**The problem:** All records shown below should be given again, character for character.

Pixel coordinate grounding data:

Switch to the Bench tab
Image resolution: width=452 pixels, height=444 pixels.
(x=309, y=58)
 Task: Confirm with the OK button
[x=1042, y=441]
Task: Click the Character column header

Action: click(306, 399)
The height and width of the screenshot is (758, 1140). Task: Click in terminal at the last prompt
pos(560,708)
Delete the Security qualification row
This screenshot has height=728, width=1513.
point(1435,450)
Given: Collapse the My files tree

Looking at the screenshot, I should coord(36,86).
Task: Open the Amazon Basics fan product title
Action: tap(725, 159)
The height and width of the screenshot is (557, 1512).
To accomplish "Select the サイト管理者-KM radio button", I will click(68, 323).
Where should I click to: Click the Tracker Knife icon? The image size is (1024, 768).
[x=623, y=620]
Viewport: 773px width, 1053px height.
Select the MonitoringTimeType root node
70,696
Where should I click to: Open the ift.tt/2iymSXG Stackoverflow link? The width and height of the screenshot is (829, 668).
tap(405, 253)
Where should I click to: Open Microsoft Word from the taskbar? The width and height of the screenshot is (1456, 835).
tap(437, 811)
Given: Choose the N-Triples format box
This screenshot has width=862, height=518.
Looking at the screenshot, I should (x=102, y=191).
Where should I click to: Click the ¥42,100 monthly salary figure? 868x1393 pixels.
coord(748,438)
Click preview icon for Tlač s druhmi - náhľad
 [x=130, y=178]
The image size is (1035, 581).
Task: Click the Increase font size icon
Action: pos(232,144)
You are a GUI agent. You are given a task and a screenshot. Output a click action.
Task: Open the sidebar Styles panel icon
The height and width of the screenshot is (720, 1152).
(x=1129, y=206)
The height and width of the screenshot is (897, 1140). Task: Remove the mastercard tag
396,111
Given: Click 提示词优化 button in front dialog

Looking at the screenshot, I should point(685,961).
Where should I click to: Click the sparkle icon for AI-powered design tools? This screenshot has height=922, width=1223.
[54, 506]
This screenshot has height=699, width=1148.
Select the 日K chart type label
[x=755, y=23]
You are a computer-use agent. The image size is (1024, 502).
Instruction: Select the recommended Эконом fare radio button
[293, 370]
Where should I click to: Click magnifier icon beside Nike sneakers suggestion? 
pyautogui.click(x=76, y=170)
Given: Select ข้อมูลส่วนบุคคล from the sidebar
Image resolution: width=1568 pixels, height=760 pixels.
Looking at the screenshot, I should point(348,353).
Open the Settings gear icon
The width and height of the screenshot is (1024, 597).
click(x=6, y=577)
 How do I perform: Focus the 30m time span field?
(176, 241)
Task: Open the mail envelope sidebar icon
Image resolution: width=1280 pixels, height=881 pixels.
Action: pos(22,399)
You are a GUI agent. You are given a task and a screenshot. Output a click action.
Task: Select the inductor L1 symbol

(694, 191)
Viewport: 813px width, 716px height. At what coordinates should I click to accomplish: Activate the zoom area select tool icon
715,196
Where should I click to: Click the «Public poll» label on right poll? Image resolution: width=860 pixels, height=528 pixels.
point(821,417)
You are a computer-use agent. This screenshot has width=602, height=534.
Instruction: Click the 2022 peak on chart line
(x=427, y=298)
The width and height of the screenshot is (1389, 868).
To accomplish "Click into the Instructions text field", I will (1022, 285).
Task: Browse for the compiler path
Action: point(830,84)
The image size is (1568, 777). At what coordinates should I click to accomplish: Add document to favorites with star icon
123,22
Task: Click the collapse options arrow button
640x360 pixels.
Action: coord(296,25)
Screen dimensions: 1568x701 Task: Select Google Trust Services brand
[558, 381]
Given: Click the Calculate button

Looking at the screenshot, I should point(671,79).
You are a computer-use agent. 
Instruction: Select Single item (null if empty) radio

**Exercise solution:**
Switch to the Bench tab
Image resolution: width=452 pixels, height=444 pixels.
(x=309, y=58)
 Task: Confirm with the OK button
[x=1042, y=441]
Task: Click the Character column header

Action: click(306, 399)
The height and width of the screenshot is (758, 1140). Task: Click in terminal at the last prompt
pos(560,708)
Delete the Security qualification row
This screenshot has height=728, width=1513.
point(1435,450)
Given: Collapse the My files tree

Looking at the screenshot, I should coord(36,86).
Task: Open the Amazon Basics fan product title
Action: tap(725, 159)
The height and width of the screenshot is (557, 1512).
To accomplish "Select the サイト管理者-KM radio button", I will click(68, 323).
Where should I click to: Click the Tracker Knife icon? The image size is (1024, 768).
[x=623, y=620]
Viewport: 773px width, 1053px height.
Select the MonitoringTimeType root node
70,696
Where should I click to: Open the ift.tt/2iymSXG Stackoverflow link? The width and height of the screenshot is (829, 668).
tap(405, 253)
Where should I click to: Open Microsoft Word from the taskbar? The width and height of the screenshot is (1456, 835).
tap(437, 811)
Given: Choose the N-Triples format box
This screenshot has width=862, height=518.
Looking at the screenshot, I should (x=102, y=191).
Where should I click to: Click the ¥42,100 monthly salary figure? 868x1393 pixels.
coord(748,438)
Click preview icon for Tlač s druhmi - náhľad
 [x=130, y=178]
The image size is (1035, 581).
Task: Click the Increase font size icon
Action: pos(232,144)
You are a GUI agent. You are given a task and a screenshot. Output a click action.
Task: Open the sidebar Styles panel icon
The height and width of the screenshot is (720, 1152).
(x=1129, y=206)
The height and width of the screenshot is (897, 1140). Task: Remove the mastercard tag
396,111
Given: Click 提示词优化 button in front dialog

Looking at the screenshot, I should point(685,961).
Where should I click to: Click the sparkle icon for AI-powered design tools? This screenshot has height=922, width=1223.
[54, 506]
This screenshot has height=699, width=1148.
Select the 日K chart type label
[x=755, y=23]
You are a computer-use agent. The image size is (1024, 502).
Instruction: Select the recommended Эконом fare radio button
[293, 370]
Where should I click to: Click magnifier icon beside Nike sneakers suggestion? 
pyautogui.click(x=76, y=170)
Given: Select ข้อมูลส่วนบุคคล from the sidebar
Image resolution: width=1568 pixels, height=760 pixels.
Looking at the screenshot, I should point(348,353).
Open the Settings gear icon
The width and height of the screenshot is (1024, 597).
click(x=6, y=577)
 How do I perform: Focus the 30m time span field?
(176, 241)
Task: Open the mail envelope sidebar icon
Image resolution: width=1280 pixels, height=881 pixels.
Action: pos(22,399)
You are a GUI agent. You are given a task and a screenshot. Output a click action.
Task: Select the inductor L1 symbol

(694, 191)
Viewport: 813px width, 716px height. At what coordinates should I click to accomplish: Activate the zoom area select tool icon
715,196
Where should I click to: Click the «Public poll» label on right poll? Image resolution: width=860 pixels, height=528 pixels.
point(821,417)
You are a computer-use agent. This screenshot has width=602, height=534.
Instruction: Click the 2022 peak on chart line
(x=427, y=298)
The width and height of the screenshot is (1389, 868).
To accomplish "Click into the Instructions text field", I will (1022, 285).
Task: Browse for the compiler path
Action: point(830,84)
The image size is (1568, 777). At what coordinates should I click to accomplish: Add document to favorites with star icon
123,22
Task: Click the collapse options arrow button
640x360 pixels.
Action: coord(296,25)
Screen dimensions: 1568x701 Task: Select Google Trust Services brand
[558, 381]
Given: Click the Calculate button

Looking at the screenshot, I should point(671,79).
You are a computer-use agent. 
Instruction: Select Single item (null if empty) radio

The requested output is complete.